La vostra moda è poi diventata la moda dei calciatori.

«Sì e fortunatamente non solo dai calciatori. Noi abbiamo imparato tante cose dallo stile che gli uomini esprimono in situazioni tipicamente maschili: andare in palestra ci ha insegnato molto. Lì abbiamo incontrato persone di tutti i tipi, lì capisci la meccanica della psicologica maschile, le necessità degli uomini e il loro desiderio di associarsi in squadra… Uniti dalla volontà di star bene, ritornare alla semplicità naturale nei rapporti e confrontarsi con onestà. E poi tutti questi sforzi faticosi: palestra, dieta, vita sana, si fanno per il desiderio di volersi bene e anche per essere guardati e ammirati dagli altri».

Che cosa è indispensabile nel guardaroba degli uomini?

«Un abito elegante, giubbotti di pelle e il jeans che, con tutte le sue evoluzioni, è il capo sempre vincente».

Ma l’uomo come è cambiato rispetto a 20 anni fa?

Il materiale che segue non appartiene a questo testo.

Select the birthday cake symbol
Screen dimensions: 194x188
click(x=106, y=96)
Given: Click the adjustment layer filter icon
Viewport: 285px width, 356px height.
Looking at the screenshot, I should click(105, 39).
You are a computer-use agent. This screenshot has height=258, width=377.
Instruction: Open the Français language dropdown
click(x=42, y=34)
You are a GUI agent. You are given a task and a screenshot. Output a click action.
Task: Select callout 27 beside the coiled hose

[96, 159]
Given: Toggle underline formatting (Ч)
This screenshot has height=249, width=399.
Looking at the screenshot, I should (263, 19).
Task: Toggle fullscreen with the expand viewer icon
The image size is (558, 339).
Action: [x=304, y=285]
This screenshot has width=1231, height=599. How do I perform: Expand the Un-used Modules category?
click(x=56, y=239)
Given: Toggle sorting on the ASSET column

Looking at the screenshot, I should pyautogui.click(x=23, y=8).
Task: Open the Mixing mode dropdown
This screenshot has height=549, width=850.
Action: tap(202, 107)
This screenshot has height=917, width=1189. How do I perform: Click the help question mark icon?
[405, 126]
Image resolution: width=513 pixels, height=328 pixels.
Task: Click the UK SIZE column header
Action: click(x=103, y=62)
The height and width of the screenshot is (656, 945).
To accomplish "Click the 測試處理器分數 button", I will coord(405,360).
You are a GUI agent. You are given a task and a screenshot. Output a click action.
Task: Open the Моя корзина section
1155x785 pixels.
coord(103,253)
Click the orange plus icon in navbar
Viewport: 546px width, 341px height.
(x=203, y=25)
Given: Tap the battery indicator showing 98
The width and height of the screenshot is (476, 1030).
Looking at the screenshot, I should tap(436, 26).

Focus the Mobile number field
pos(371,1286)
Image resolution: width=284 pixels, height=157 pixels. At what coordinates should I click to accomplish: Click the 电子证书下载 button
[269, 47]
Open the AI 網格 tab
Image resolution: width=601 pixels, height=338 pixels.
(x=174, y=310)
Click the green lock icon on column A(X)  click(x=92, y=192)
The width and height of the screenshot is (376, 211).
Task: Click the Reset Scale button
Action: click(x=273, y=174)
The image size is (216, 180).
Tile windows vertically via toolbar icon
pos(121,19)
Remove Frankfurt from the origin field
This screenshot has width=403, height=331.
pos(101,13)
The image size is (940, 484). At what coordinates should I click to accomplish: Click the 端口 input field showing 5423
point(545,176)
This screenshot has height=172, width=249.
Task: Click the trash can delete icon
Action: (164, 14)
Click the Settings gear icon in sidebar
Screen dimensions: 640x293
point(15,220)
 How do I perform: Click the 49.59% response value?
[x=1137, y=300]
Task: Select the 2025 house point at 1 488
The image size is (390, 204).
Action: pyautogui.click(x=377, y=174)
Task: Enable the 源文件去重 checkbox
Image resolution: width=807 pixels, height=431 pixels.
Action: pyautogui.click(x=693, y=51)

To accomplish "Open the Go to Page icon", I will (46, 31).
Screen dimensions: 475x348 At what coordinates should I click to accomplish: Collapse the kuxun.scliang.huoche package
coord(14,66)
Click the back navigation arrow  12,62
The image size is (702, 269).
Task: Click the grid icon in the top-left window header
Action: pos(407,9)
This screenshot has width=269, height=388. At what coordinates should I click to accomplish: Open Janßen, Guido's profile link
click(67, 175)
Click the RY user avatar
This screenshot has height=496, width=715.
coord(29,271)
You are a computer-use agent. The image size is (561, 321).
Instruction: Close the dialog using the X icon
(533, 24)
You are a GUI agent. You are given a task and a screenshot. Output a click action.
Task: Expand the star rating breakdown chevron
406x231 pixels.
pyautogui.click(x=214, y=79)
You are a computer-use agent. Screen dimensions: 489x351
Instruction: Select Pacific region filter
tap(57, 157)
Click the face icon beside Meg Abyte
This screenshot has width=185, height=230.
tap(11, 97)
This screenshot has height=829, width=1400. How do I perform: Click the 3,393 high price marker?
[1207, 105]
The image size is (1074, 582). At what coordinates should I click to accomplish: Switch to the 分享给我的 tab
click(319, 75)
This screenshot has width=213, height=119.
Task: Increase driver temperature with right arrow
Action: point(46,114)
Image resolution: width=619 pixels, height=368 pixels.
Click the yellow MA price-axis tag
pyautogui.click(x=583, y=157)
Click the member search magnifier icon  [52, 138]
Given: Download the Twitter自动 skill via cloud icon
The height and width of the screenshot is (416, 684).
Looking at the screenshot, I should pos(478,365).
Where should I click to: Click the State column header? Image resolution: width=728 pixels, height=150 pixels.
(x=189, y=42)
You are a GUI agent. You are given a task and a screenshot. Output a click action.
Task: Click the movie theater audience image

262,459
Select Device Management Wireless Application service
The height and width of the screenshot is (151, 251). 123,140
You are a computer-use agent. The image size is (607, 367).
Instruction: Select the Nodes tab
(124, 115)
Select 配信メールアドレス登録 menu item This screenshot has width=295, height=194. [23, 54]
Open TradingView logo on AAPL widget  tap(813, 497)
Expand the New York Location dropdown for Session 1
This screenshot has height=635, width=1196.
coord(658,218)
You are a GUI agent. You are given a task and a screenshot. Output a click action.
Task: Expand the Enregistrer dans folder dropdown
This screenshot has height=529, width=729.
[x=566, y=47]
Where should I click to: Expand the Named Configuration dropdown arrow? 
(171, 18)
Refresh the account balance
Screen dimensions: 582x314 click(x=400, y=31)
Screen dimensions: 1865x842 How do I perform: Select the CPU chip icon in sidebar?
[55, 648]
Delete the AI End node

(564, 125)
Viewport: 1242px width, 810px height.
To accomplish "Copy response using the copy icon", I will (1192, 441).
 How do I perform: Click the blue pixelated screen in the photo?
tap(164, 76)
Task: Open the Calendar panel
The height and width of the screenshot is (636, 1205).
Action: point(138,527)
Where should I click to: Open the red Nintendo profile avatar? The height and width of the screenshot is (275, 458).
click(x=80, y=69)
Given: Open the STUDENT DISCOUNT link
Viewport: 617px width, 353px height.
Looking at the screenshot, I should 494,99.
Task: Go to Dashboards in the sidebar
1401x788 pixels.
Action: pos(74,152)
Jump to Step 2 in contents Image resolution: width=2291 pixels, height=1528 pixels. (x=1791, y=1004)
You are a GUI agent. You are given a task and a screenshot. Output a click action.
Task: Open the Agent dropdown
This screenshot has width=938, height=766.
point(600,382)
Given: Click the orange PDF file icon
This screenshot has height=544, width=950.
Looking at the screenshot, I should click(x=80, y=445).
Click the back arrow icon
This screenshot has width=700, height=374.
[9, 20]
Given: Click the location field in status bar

«I nostri clienti sono fedeli a uno stile. Le mode passano ma lo stile rimane, la moda è sempre in evoluzione perché è lo specchio dei tempi. È stata la moda maschile, non quella femminile, che ha fatto negli ultimi vent’anni la vera rivoluzione silenziosa».

Torniamo allo sport. L’anno scorso avete reinterpretato la Maglia rosa per i 100 anni del Giro d’Italia.

«Conoscevamo pochissimo il mondodel ciclismo, ma la Gazzetta dello Sport ci ha proposto di fare insieme quest’omaggio al Giro d’Italia: curiosi, abbiamo accettato la sfida. Non abbiamo voluto prevaricate la tecnologia e le esigenze tecniche, siamo intervenuti soltanto sull’estetica della mitica Maglia rosa. Anche questo è stato un successo».

Quattro anni fa avete creato la divisa ufficiale per l’Italia di Lippi al Mondiale di Germaniae poi la Nazionaleha vinto. L’avete disegnata anche stavolta per il torneo in Sudafrica: porterete ancora fortuna?

«Probabilmente hanno portato e porteranno fortuna loro a noi…».